The opening of the exhibition introduced Sylvester II’s first monograph publication with an essay by Michele Robecchi.
The artist’s first exhibition at Pace Prints featured densely packed abstractions jumbling bold colors, black outlines, child-like scribbles and disembodied cartoon limbs. In ‘Reaching for Heaven,” Sylvester II wrestled with the perpetual overstimulation of a digital lifestyle with the emotional urgency of the abstract expressionist canon. The exhibition questioned the idea of humanity in an age where identity is synonymous with ‘selfie.’
A meditation on the Zeitgeist of his generation, Sylvester II’s works were marked by their voraciousness for information, while simultaneously being overwhelmed by it. With the speed and automacy in which he works, the artist’s newest compositions moved away from the literal figure and towards their dissolution into the surrounding space.
“The work embodies figuration through abstraction. My energy is transferred onto the surface while the imagery is streamed from my subconscious, which I believe is the soul.”
His first exhibition in Japan following his sold-out debut in New York, ‘A Generation So Bright’ commented on the relationship between culture and virtual society. The exhibition included 15 new abstract, shaped paintings in Sylvester II’s unique style combining his painterly process with the ultramodern shaped figure, pulling clear references to a thundercloud, or a bolt of lightning. Sylvester purposefully assimilated feelings concerning movement and motion in order to create a continuum throughout the body of work, which also included a site-specific installation.
Demonstrating the influences of Pop and Abstract art in his approach through color and medium, Sylvester II used these classical techniques as agents for provoking the sense of a digital distortion through associations toward youthful emotions. ‘A Generation So Bright’ was a body of work, fragmented into various moving forms. The individual pieces were an offspring of a deeper consciousness the artist is trying to depict.
The artist’s debut solo show, ‘In Search of a Wonderful Place’ at the White Box Gallery, was a documentation of Sylvester II’s evolution and acted as a direct witness to a setting’s influence on an artist.
Highlighting his trademark cartoonish paintings, as well as hand-drawn illustrations, Sylvester II played with his trippy technicolor 90s childhood—smashing Bart into Homer, Arnold into Gerald—for a powerfully vibrant reimagination of the figures that raised him.

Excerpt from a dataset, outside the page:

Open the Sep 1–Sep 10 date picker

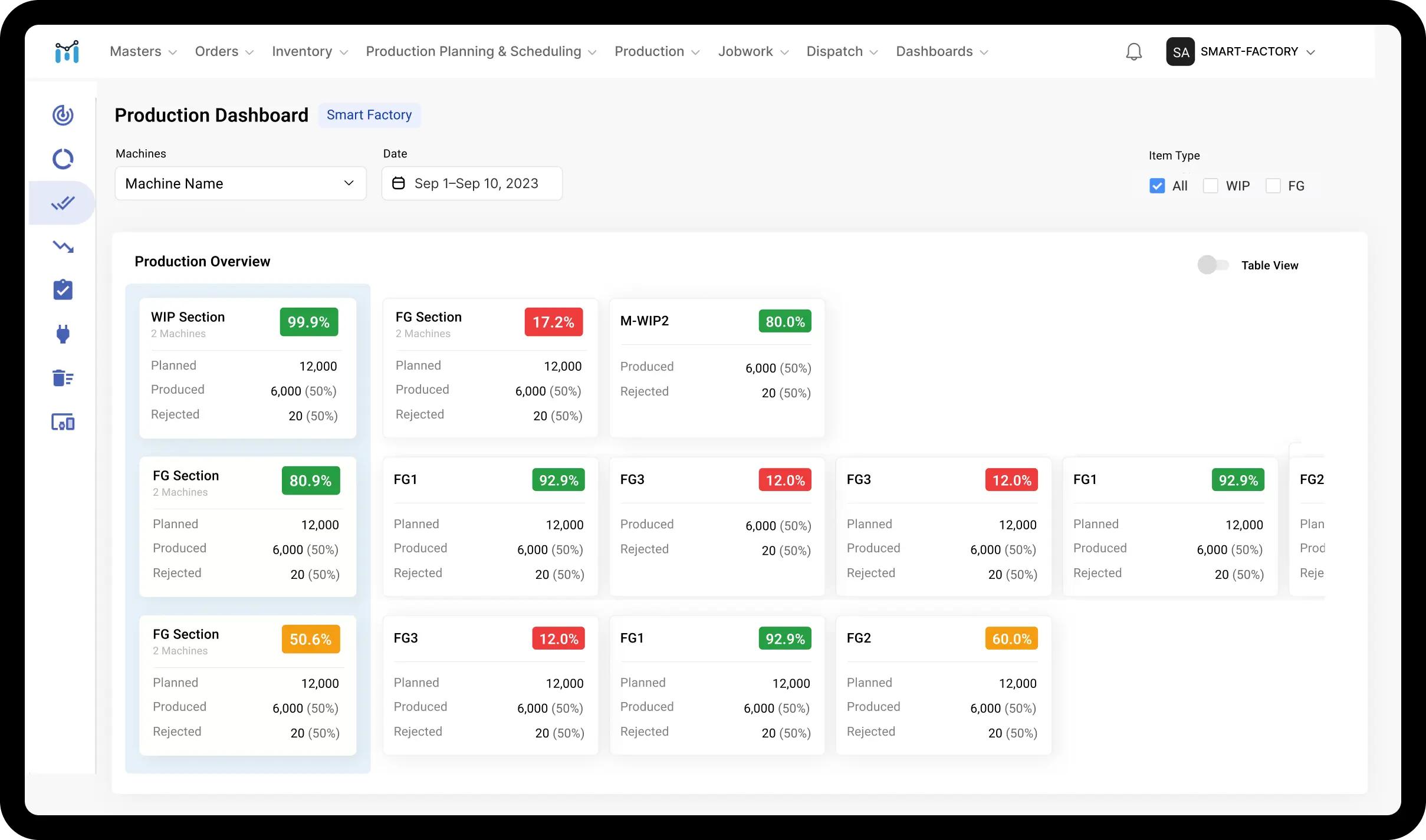pyautogui.click(x=472, y=183)
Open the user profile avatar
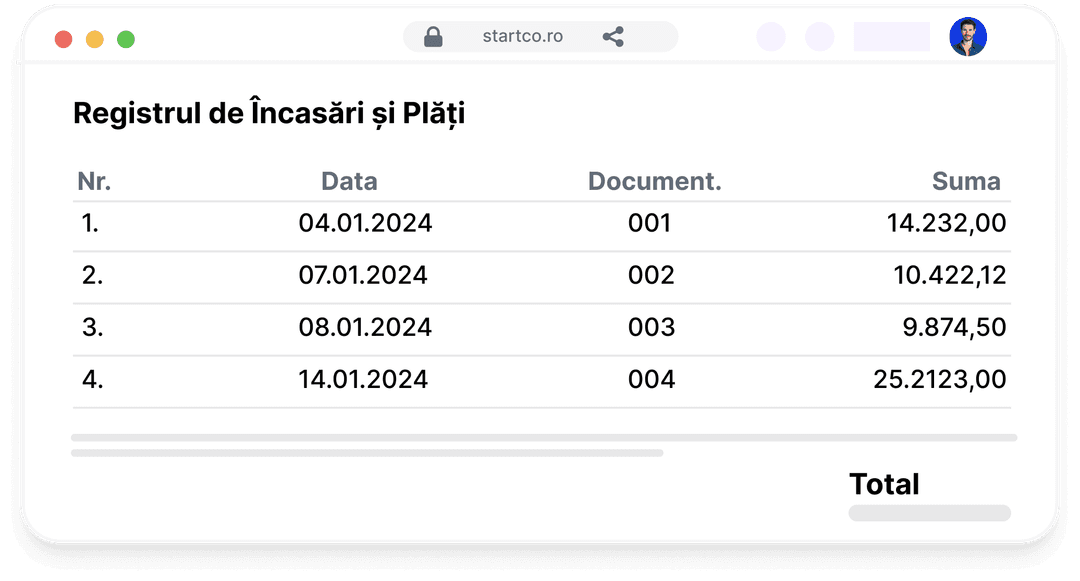The width and height of the screenshot is (1080, 581). (968, 36)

Every imaginative and jubilant painting sold before the doors even opened.
Typically recognized for his abstract and gestural paintings, Sylvester II showcased his first chair at R & Company’s ‘Chairs Beyond Right & Wrong,’ an exhibition curated by Raquel Cayre. Featuring almost 50 international artists and designers, the show explored the idea of a chair as an object, a product, a structure, a symbol, and a material, challenging the categorical divisions that often pigeonhole it into marginalized roles.
Sylvester II’s ‘Heel Chair,’ constructed in stainless steel, showcased the artist’s body of work extending beyond just paintings. Sylvester II refered to the chair as a ‘woman’s throne,’ as it was nicknamed after his mother; the polished chair took on an almost lifelike form with its smooth curves and rounded legs. The sleekness and simplicity of the piece are a juxtaposition to Sylvester II’s visceral paintings that depict raw emotion through bright colors and gestures.
"The polished chair takes on an almost life-like form with its smooth curves and rounded legs. The sleekness and simplicity of the piece juxtapose Sylvester II’s visceral paintings that depict raw emotion through bright colors and gestures."
“I could've stuck to a certain type of work for easy success or instant gratification, but what I want for the future is longevity. I want my work to be honest, real, and true to myself.”